ECLI:NL:CRVB:2017:374
Centrale Raad van Beroep
- Hoger beroep
- Rechtspraak.nl
Afwijzing aanvraag bijstandsverlening op grond van onvoldoende inzicht in financiële situatie
In deze zaak heeft appellante op 6 oktober 2014 een aanvraag om bijstand ingediend op grond van de Wet werk en bijstand (WWB). Het college van burgemeester en wethouders van Tilburg heeft appellante uitgenodigd voor een gesprek op 17 november 2014, waarbij zij verzocht werd om bankafschriften en andere bewijsstukken over te leggen. Na het gesprek heeft het college op 2 december 2014 de aanvraag afgewezen, omdat appellante niet voldoende inzicht had gegeven in haar financiële situatie. Dit besluit werd later in bezwaar gehandhaafd.
De rechtbank Zeeland-West-Brabant verklaarde het beroep tegen dit besluit ongegrond. Appellante ging in hoger beroep en voerde aan dat zij met verklaringen van haar moeder en derden de herkomst van de overboekingen en contante stortingen op haar bankrekeningen voldoende had aangetoond. De Centrale Raad van Beroep oordeelde echter dat de door appellante overgelegde verklaringen niet ondersteund waren door objectieve en verifieerbare gegevens. Hierdoor was niet aangetoond dat de overboekingen en stortingen op haar bankrekeningen legitiem waren.

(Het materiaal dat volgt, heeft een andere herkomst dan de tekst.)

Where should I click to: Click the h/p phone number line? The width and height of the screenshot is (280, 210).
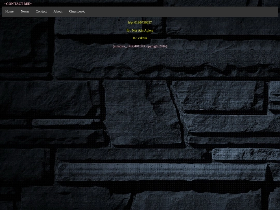click(140, 22)
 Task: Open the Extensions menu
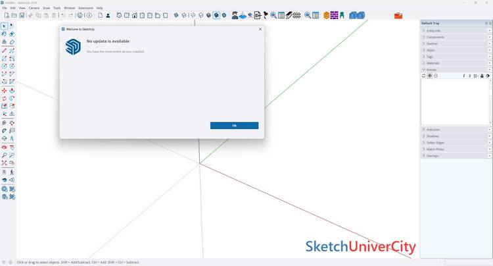85,8
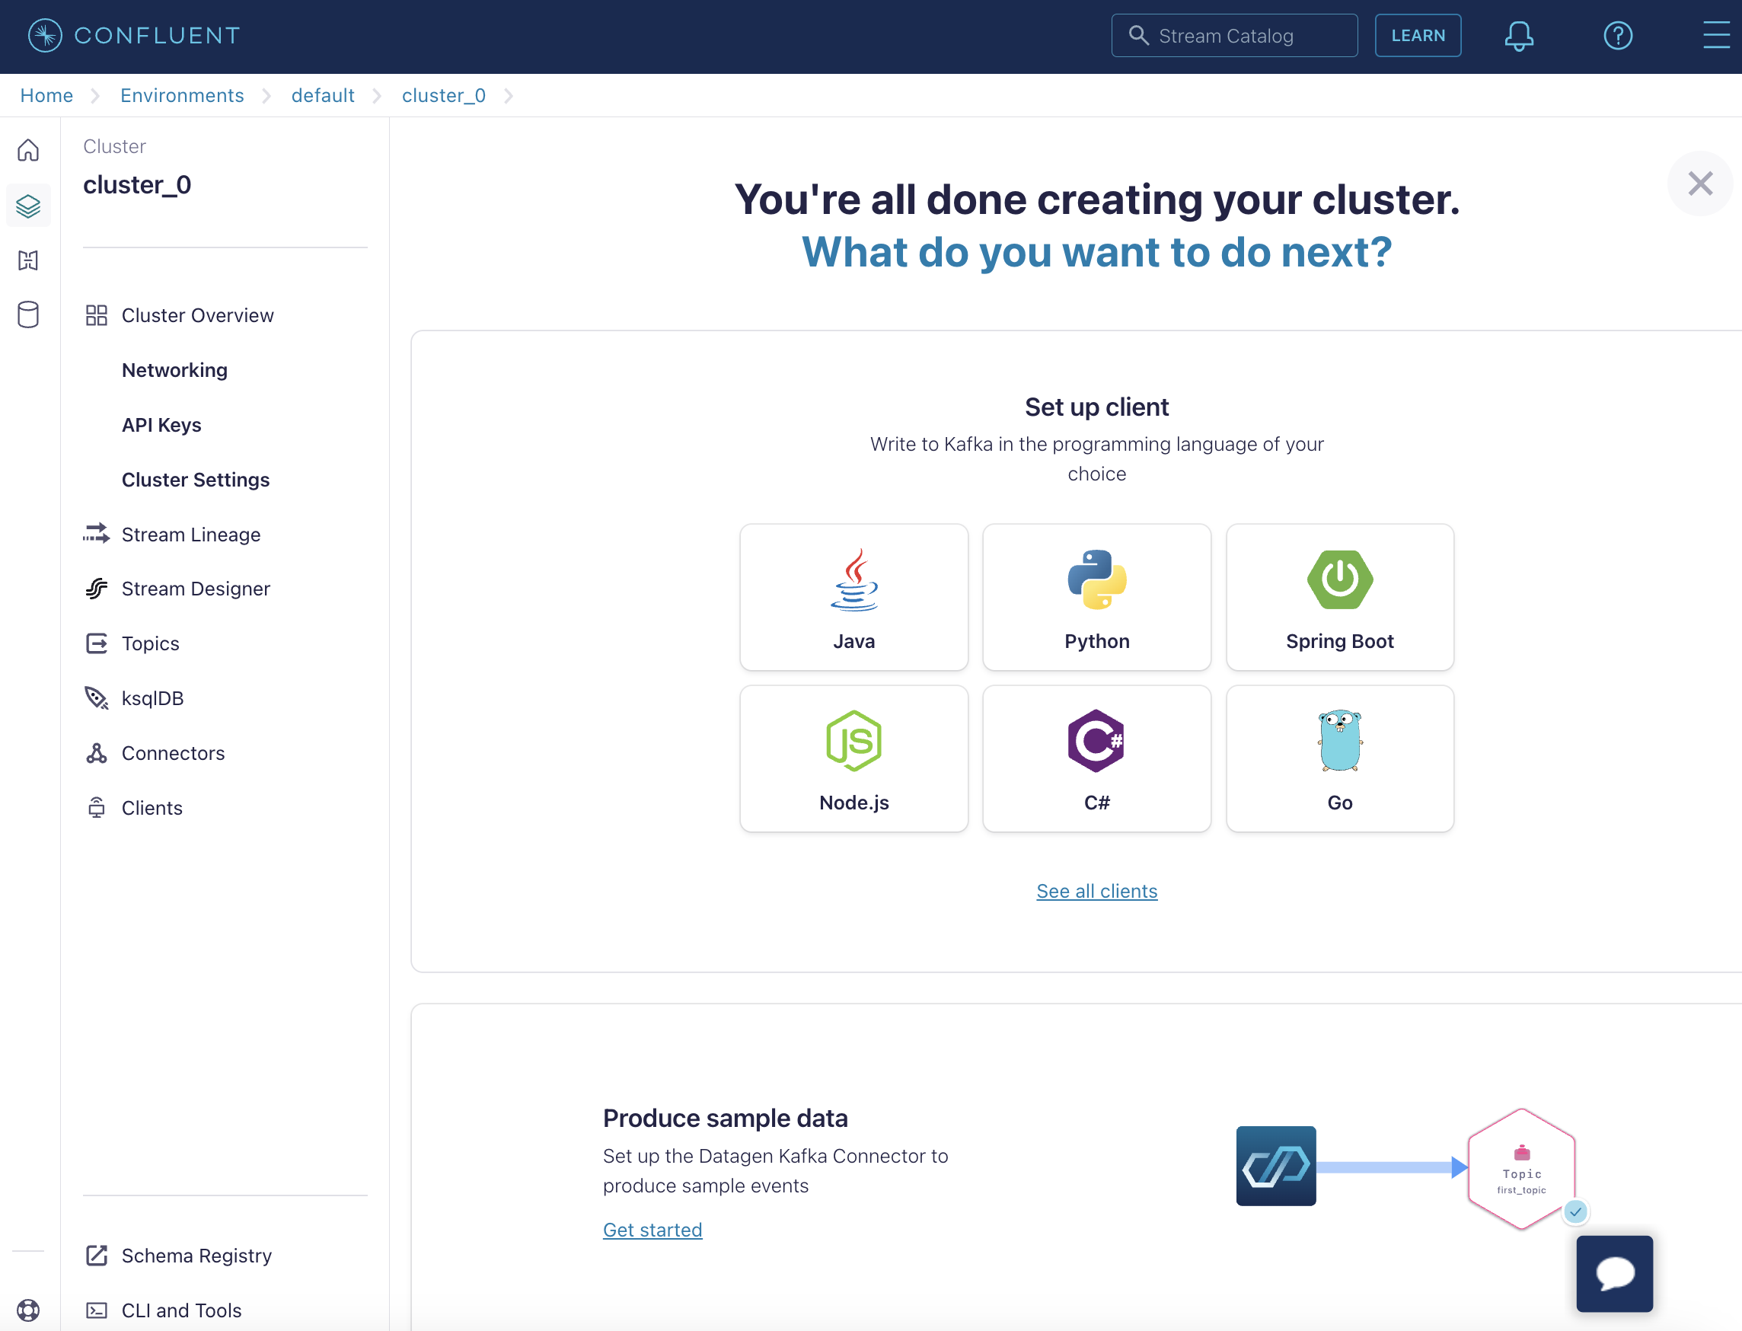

De Raad bevestigde dat de bewijslast voor bijstandbehoevendheid bij de aanvrager ligt en dat appellante haar inlichtingenverplichting had geschonden. De Raad concludeerde dat het college terecht had besloten de aanvraag om bijstand af te wijzen, omdat niet kon worden vastgesteld of appellante recht had op bijstand. De uitspraak van de rechtbank werd bevestigd en er werd geen aanleiding gezien voor een veroordeling in de proceskosten.